More generally: given any ordered sequence of $\cong$s and $\not\cong$s, we can realize a pair of composition series whose terms are related by this sequence. In particular, if $s$ denotes the number of switches from $\cong$ to $\not\cong$ in the sequence, and $\ell$ the length of the sequence, then for any prime $p$ there are pairs of composition series of $C(p^\ell)\oplus C(p^s)$ for which this holds.
Let $f:\{1,2,\cdots,\ell\}\to \{\cong,\not\cong\}$ represent an ordered sequence of $\cong$s and $\not\cong$s, with the condition that $f(1),f(\ell)$ are both $\cong$. Let $s$ be the number of 'breaks,' or indices $1\le i< \ell$ such that $f(i)$ is the $\cong$ symbol and $f(i+1)$ is the $\not\cong$ symbol.
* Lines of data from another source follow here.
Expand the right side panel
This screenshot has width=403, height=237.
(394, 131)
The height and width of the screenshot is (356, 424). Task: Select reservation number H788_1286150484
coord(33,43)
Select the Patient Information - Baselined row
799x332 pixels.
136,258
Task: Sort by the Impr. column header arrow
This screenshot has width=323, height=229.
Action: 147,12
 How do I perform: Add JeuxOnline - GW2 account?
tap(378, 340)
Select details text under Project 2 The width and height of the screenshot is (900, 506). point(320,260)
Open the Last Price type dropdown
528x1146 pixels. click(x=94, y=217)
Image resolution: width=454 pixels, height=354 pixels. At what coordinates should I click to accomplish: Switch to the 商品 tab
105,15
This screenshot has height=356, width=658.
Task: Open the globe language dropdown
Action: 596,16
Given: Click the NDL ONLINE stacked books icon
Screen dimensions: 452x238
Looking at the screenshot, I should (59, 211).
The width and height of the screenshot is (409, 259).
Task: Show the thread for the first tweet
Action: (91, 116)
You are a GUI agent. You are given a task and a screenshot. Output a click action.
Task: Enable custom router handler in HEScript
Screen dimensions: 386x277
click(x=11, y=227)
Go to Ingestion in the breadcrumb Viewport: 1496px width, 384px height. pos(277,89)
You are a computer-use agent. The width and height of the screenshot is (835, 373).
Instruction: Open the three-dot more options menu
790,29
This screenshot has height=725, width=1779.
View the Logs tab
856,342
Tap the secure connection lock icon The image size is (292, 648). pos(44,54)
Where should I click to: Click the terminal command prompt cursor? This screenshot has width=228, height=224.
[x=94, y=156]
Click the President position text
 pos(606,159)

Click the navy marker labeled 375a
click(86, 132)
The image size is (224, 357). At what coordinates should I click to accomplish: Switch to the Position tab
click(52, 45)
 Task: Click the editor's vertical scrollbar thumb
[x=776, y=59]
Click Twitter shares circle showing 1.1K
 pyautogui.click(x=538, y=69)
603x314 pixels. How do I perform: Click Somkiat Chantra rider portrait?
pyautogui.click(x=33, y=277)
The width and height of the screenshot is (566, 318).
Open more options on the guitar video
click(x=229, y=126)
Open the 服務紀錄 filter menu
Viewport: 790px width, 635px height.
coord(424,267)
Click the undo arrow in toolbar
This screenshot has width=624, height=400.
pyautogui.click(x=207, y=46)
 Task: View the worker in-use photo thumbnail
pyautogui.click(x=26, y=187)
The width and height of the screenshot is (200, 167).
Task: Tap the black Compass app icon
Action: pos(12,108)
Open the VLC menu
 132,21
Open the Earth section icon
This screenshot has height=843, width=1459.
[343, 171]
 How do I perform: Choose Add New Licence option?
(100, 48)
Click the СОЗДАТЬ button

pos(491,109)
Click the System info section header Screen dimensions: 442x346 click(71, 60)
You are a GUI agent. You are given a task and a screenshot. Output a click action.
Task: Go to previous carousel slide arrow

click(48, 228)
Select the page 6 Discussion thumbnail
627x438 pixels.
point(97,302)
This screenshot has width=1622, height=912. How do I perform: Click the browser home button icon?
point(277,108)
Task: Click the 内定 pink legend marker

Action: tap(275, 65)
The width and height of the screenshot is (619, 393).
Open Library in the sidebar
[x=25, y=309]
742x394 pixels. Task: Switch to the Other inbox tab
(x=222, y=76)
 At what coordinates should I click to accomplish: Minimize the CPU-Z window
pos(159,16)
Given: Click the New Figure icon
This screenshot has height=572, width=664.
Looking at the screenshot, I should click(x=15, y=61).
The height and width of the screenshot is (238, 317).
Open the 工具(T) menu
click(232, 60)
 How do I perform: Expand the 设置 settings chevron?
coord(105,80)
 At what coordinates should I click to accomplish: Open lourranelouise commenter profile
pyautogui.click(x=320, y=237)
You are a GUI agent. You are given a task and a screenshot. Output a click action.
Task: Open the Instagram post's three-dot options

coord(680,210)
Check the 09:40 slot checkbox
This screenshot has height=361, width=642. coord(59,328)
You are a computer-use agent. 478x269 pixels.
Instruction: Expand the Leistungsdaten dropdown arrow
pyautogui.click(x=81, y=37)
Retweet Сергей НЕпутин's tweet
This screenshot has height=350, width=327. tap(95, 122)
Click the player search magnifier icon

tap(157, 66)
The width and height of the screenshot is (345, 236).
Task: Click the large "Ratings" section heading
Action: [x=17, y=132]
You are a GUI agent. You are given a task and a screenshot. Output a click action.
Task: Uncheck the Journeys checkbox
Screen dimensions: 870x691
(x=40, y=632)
Given a prime $p$, define $G=C(p^{\ell-s})\oplus C(p^s)$ to be a direct sum of cyclic groups, which will be a finite abelian $p$-group. We construct a pair of series $H_i$ and $K_i$ for $G$ such that $H_i\,f(i)\,K_i$ for each $1\le i\le\ell$ through a recursive alternating process.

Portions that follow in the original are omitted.